→ **Work to be completed**: Nothing in the records may be left out or altered; reproduce them all exactly.

→ **Task material**:
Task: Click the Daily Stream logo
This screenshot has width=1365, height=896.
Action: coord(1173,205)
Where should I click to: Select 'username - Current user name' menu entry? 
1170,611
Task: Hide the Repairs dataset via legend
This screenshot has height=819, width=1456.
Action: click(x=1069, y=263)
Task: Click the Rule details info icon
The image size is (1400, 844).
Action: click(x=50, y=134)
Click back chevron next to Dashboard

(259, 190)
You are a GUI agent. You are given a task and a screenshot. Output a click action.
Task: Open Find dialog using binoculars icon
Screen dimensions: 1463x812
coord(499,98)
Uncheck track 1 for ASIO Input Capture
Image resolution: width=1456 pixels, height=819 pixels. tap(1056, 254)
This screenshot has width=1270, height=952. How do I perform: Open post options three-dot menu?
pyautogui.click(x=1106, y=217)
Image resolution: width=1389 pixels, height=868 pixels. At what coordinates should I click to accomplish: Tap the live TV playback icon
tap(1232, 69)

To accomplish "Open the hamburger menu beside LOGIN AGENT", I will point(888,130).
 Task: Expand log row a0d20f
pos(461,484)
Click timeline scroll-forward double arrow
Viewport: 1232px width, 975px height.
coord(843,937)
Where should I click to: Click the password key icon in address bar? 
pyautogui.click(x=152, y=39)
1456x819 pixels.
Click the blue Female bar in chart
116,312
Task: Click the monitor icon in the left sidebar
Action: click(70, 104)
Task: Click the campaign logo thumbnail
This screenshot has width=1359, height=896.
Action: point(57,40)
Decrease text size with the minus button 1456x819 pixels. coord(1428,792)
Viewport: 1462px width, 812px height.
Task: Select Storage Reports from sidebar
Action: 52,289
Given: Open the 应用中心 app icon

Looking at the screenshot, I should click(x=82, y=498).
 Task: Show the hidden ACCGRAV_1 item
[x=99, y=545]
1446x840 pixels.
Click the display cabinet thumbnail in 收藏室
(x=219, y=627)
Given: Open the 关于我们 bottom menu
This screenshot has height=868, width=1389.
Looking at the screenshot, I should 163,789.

→ **Finished task**:
Task: Click the Daily Stream logo
This screenshot has width=1365, height=896.
Action: coord(1173,205)
Where should I click to: Select 'username - Current user name' menu entry? 
1170,611
Task: Hide the Repairs dataset via legend
This screenshot has height=819, width=1456.
Action: click(x=1069, y=263)
Task: Click the Rule details info icon
The image size is (1400, 844).
Action: click(x=50, y=134)
Click back chevron next to Dashboard

(259, 190)
You are a GUI agent. You are given a task and a screenshot. Output a click action.
Task: Open Find dialog using binoculars icon
Screen dimensions: 1463x812
coord(499,98)
Uncheck track 1 for ASIO Input Capture
Image resolution: width=1456 pixels, height=819 pixels. tap(1056, 254)
This screenshot has width=1270, height=952. How do I perform: Open post options three-dot menu?
pyautogui.click(x=1106, y=217)
Image resolution: width=1389 pixels, height=868 pixels. At what coordinates should I click to accomplish: Tap the live TV playback icon
tap(1232, 69)

To accomplish "Open the hamburger menu beside LOGIN AGENT", I will point(888,130).
 Task: Expand log row a0d20f
pos(461,484)
Click timeline scroll-forward double arrow
Viewport: 1232px width, 975px height.
coord(843,937)
Where should I click to: Click the password key icon in address bar? 
pyautogui.click(x=152, y=39)
1456x819 pixels.
Click the blue Female bar in chart
116,312
Task: Click the monitor icon in the left sidebar
Action: click(70, 104)
Task: Click the campaign logo thumbnail
This screenshot has width=1359, height=896.
Action: point(57,40)
Decrease text size with the minus button 1456x819 pixels. coord(1428,792)
Viewport: 1462px width, 812px height.
Task: Select Storage Reports from sidebar
Action: 52,289
Given: Open the 应用中心 app icon

Looking at the screenshot, I should click(x=82, y=498).
 Task: Show the hidden ACCGRAV_1 item
[x=99, y=545]
1446x840 pixels.
Click the display cabinet thumbnail in 收藏室
(x=219, y=627)
Given: Open the 关于我们 bottom menu
This screenshot has height=868, width=1389.
Looking at the screenshot, I should 163,789.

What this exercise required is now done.